## SUPPLIED RECORDS
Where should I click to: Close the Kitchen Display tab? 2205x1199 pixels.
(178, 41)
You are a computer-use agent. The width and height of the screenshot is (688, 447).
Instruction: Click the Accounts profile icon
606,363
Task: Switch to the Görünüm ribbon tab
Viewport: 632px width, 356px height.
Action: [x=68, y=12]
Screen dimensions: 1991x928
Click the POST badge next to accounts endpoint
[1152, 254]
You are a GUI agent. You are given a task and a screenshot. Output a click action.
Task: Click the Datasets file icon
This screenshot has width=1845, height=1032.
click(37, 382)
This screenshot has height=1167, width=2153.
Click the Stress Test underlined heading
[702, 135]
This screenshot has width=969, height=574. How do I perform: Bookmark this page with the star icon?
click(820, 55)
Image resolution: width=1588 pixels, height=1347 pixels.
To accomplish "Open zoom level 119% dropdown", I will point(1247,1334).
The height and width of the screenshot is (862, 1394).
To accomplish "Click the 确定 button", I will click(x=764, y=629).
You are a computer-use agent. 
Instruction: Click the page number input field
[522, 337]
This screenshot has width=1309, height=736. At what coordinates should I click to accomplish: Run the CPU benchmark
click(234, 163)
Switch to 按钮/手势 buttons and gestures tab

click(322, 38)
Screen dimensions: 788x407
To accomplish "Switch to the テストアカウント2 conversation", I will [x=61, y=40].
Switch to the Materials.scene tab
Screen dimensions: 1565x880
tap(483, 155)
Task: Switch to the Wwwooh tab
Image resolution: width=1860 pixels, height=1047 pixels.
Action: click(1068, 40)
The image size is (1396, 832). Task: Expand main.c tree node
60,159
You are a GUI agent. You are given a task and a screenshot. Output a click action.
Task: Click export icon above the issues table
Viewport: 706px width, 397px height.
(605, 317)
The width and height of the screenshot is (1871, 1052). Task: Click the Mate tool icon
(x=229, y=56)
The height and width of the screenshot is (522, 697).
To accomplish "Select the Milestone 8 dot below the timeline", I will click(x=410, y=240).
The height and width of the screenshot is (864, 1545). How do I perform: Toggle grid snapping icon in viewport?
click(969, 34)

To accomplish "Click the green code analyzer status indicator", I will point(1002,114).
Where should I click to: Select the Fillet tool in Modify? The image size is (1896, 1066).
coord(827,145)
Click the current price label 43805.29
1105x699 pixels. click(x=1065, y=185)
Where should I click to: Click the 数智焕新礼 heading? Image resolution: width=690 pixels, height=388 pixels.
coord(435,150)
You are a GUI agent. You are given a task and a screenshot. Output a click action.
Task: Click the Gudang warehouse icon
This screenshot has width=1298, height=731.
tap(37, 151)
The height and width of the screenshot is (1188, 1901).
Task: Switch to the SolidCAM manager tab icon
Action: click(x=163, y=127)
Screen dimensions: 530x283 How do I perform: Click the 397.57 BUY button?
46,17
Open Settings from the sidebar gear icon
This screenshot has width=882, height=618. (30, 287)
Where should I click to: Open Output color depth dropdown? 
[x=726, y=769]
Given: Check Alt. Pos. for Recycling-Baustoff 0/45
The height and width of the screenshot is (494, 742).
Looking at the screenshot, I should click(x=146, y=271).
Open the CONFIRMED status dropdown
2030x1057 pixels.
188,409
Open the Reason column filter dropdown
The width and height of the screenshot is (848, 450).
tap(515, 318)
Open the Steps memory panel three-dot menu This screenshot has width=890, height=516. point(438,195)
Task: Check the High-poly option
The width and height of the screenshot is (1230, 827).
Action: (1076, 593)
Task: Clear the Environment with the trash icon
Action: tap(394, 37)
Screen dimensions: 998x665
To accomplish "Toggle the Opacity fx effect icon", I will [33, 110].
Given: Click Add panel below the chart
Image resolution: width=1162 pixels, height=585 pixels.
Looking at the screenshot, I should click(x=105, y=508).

## WORK TO COMPLETE
Whenever a line of the data includes the word "computer", show that line in full.

## SOLUTION TO THE EXERCISE
You are a computer-use agent. The width and height of the screenshot is (688, 447).
You are a computer-use agent. 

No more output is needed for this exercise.